ROMA. Le voci si rincorrevano da ieri e nei corridoi di palazzo Bachelet in molti supponevano che qualcuno fosse pronto a prendere la parola durante il plenum del Consiglio superiore della magistratura per sollevare il “caso Gratteri”, alimentando così acredine e livore in una campagna referendaria dai toni già estremamente violenti. Sarebbero stati interventi al limite del regolamento, ma «non si può mai sapere» sussurravano i ben informati.
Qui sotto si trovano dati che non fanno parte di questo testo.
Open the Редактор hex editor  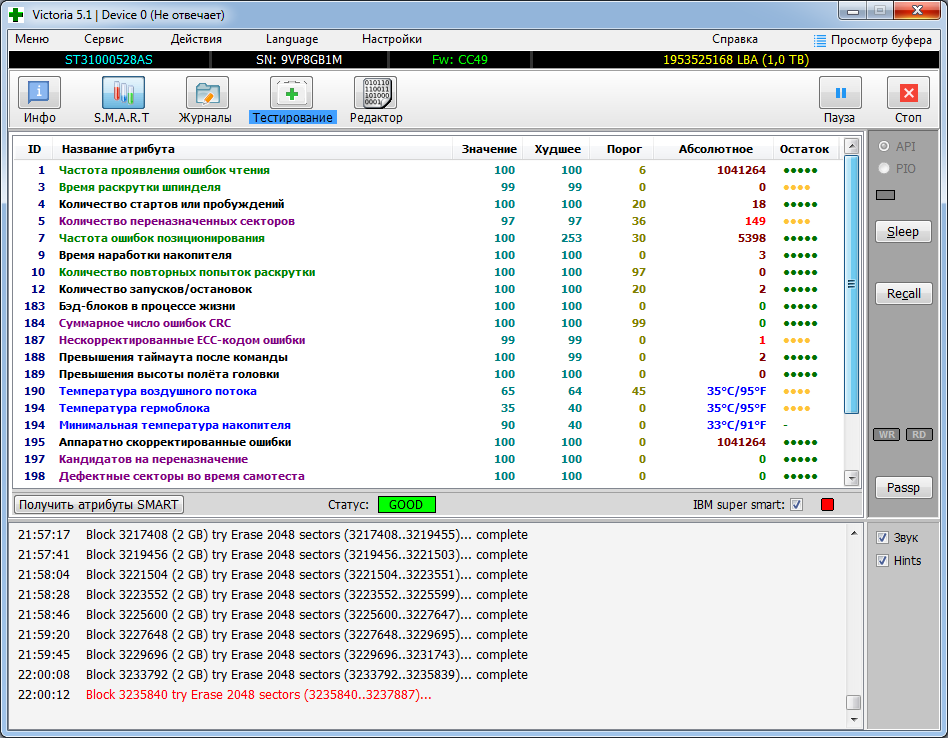[x=375, y=93]
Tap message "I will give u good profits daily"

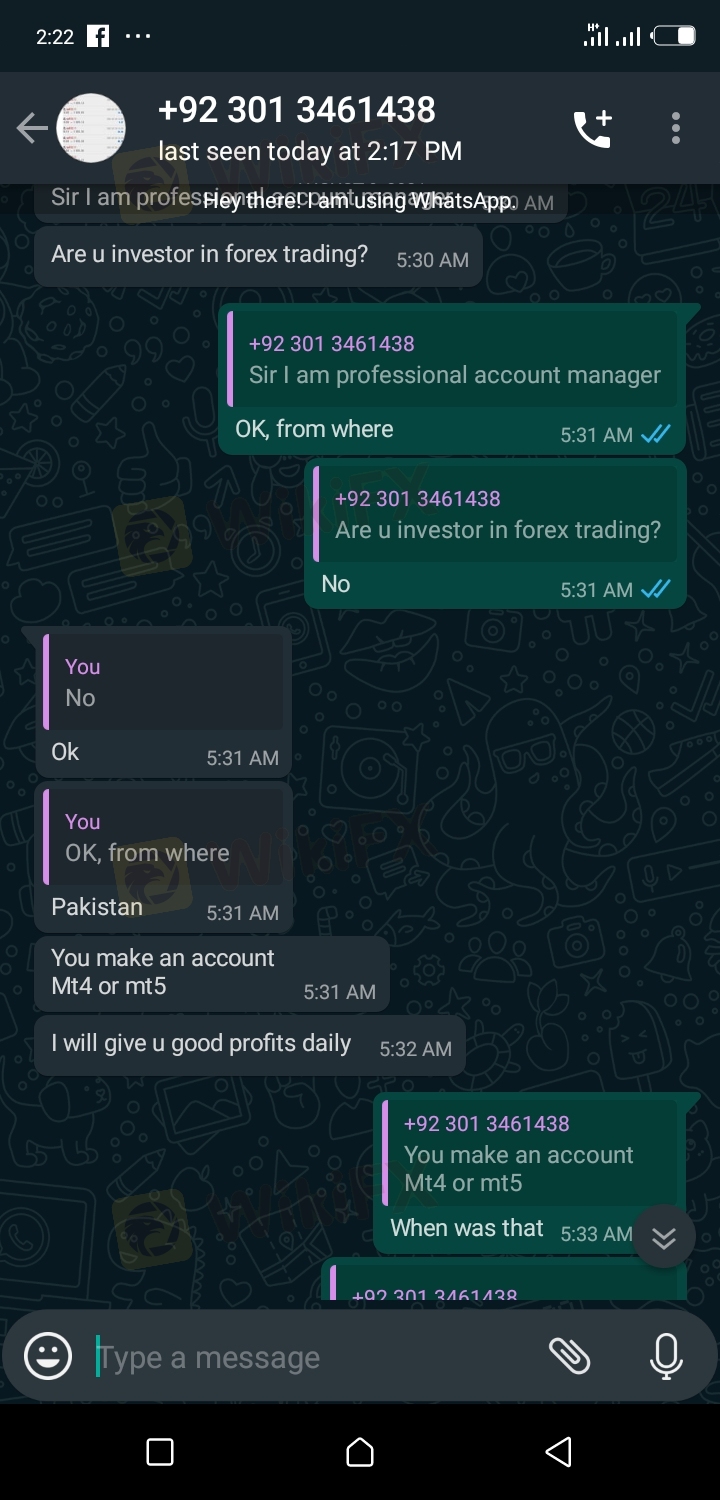pyautogui.click(x=201, y=1044)
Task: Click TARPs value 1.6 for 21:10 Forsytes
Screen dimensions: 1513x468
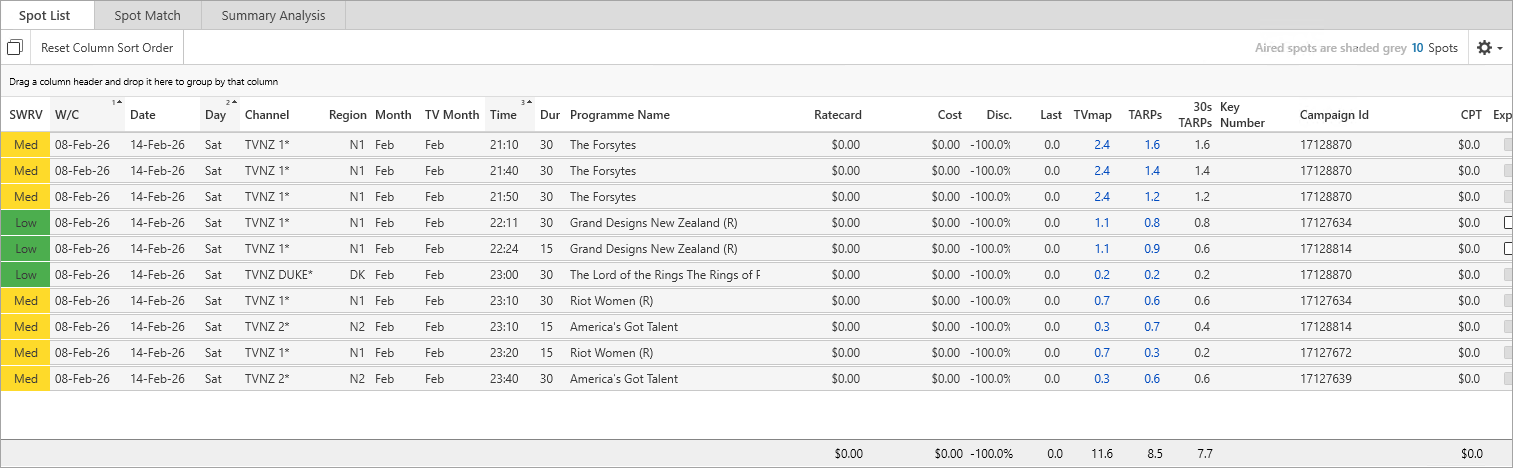Action: click(x=1152, y=145)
Da un lato il procuratore capo di Napoli che, in un’intervista sulla riforma costituzionale della Giustizia, dice che il “Sì” indebolirebbe le toghe e favorirebbe certe consorterie di potere come la massoneria, dall’altro il ministro della Giustizia Carlo Nordio che tuona contro le correnti. Agiscono come un «sistema para-mafioso», dice. Si scatena il putiferio. Dal Guardasigilli nessun passo indietro, al contrario c’è un rilancio. Bagarre politica che travolge anche la sede del Csm. E ieri in tanti pensavano che durante il plenum qualcuno si sarebbe fatto avanti contribuendo a un’animosità che decisamente non si addice ai palazzi istituzionali.

Questa mattina, intorno alle 8, l’avviso ai consiglieri: «La seduta oggi sarà presieduta dal presidente della Repubblica Sergio Mattarella». E «si raccomanda la massima puntualità».